Chacun des épisodes des Vampires remportera un honorable succès, livrant bataille au cheval de Troie américain que sont Les Mystères de New York, et ce malgré une campagne défavorable de la part de la critique et des autorités. Les premiers, Louis Delluc en tête, considèrent Les Vampires comme un pur divertissement vil et vulgaire, mercantile, sans valeur artistique, ce qu'ils déplorent et condamnent ; les seconds, les autorités policières en particulier, toujours fort préoccupés de morale et de salubrité publique, dénoncent le caractère immoral de la série, dans laquelle ils perçoivent une éloge du crime organisé et une incitation au vol, en plus d'une valorisation des bandits et hors-la-loi. Tout ceci n'empêchera pas, bien sûr, le large public de se ruer pour voir chaque nouvel épisode.
Avec Les Vampires, Louis Feuillade se surpasse, et compose presque malgré lui et les contraintes qui pèsent sur la production de la série, une grande oeuvre d'art. Chaque nouvel épisode doit être écrit, tourné et diffusé à une vitesse foudroyante afin de concurrencer la sortie des Mystères de New York : étonnamment, le résultat semble s'être nourri de cette excitation et cette nervosité, et installe un climat des plus étranges, où l'improvisation et les tournages précipités installent une poésie brute et simple. Il serait bien sûr vain et inutile de décrire ou résumer les innombrables péripéties et sous-intrigues qui composent les multiples avenues qu'emprunte chaque épisode des Vampires. Retenons la trame de base, tout le reste n'est que variation feuilletonesque : la série de Feuillade raconte la lutte menée par le journaliste-enquêteur Philippe Guérande (Édouard Mathé) contre une association de puissants et ingénieux malfaiteurs qui commettent nombre de crimes restés impunis. Cette bande, qui s'est donnée le nom des "Vampires", est dirigée par deux redoutables et mystérieux individus, "Le Grand Vampire" (Jean Aymé), et "Irma Vep" (Musidora). Cette dernière, égérie du groupe, dont le nom constitue un anagramme de "vampire", se vêt d'une cagoule et de vêtements moulants noirs qui s'inscriront dans l'imaginaire des cinéphiles et qui s'imposera comme un motif culte de la série. Le personnage immortalisé par l'actrice fétiche Musidora deviendra du même coup la première vamp et femme fatale du cinéma, et installera la mythologie des Vampires aux lisières du fantastique. Car si, comme on l'a compris, Les Vampires dont il est question ici n'ont rien à voir avec les créatures surnaturelles que l'on connaît, et que le style des récits plein de péripéties composés par Feuillade ont plus à voir avec le genre policier que le fantastique, on se plaît à retrouver dans cet univers à l'imaginaire inventif et délirant une surprenante touche de bizarre et d'étrange qui en font tout le charme noir.

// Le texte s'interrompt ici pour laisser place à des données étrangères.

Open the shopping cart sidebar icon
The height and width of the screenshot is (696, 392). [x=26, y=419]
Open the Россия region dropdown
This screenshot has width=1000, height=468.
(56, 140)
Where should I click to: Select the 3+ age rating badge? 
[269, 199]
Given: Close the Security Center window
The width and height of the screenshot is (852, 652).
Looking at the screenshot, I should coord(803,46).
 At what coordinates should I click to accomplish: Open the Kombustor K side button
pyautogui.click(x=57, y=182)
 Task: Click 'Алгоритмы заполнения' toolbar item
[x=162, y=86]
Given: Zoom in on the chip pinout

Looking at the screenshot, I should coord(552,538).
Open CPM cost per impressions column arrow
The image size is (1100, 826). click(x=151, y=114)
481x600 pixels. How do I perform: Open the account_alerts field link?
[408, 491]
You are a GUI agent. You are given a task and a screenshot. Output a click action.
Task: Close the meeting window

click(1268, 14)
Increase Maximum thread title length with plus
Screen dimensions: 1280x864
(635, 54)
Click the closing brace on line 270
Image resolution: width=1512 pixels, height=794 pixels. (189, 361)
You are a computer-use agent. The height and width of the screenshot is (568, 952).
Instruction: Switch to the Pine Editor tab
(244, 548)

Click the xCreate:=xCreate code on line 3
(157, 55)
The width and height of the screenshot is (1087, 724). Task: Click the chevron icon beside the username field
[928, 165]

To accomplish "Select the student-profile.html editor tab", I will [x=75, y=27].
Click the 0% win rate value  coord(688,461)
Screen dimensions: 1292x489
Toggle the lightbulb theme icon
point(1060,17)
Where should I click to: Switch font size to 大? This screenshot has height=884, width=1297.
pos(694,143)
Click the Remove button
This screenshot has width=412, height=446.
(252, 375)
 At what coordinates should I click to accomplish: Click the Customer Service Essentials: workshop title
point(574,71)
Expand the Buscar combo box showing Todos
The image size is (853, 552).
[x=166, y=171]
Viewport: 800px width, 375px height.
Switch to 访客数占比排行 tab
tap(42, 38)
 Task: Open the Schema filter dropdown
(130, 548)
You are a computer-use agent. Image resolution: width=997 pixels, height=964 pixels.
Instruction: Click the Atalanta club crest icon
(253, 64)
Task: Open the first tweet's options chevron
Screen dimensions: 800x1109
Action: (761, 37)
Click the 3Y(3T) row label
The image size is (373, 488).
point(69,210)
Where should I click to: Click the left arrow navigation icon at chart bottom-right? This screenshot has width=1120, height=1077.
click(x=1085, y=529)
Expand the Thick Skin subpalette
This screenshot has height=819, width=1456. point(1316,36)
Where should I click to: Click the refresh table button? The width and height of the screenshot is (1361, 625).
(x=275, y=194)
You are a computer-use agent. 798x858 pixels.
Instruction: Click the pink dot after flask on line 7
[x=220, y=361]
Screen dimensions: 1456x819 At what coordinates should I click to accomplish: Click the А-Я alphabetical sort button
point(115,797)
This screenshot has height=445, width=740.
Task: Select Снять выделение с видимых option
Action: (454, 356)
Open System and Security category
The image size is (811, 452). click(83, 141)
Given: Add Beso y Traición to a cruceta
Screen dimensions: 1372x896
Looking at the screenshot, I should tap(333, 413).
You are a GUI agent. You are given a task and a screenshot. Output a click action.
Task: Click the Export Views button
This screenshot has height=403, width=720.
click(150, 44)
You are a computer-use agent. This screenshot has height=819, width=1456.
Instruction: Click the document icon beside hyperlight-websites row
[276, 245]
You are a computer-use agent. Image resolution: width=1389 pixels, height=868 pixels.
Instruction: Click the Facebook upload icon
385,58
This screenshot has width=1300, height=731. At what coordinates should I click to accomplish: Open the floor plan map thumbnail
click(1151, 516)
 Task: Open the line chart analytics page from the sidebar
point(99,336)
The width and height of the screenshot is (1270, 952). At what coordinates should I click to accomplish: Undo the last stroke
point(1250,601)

On ne sera guère surpris d'apprendre que ce sont les surréalistes, Aragon et Breton en tête, qui rétabliront les premiers la réputation de l'oeuvre de Feuillade auprès de l'intelligentsia culturelle. Depuis, le culte voué aux Vampires et à la muse Musidora ne s'est plus démenti, et les hommages fusent de toutes parts. Plusieurs auront remarqué l'influence de la série culte de Feuillade auprès du grand Fritz Lang et de son personnage machiavélique du Docteur Mabuse (voir notre dossier), sans parler de la série des James Bond au cinéma. Des cinéastes émérites comme Alain Resnais et Georges Franju témoigneront aussi de l'influence déterminante de ce cinéaste fondateur et de cette oeuvre inclassable. Plus récemment, Olivier Assayas a rendu un splendide et inspiré hommage aux Vampires dans le film Irma Vep (1996), où Jean-Pierre Léaud incarne un cinéaste obsédé à l'idée de tourner un remake de la série de Feuillade, et où Maggie Cheung incarne une nouvelle et étonnante Musidora aux collants noirs suggestifs.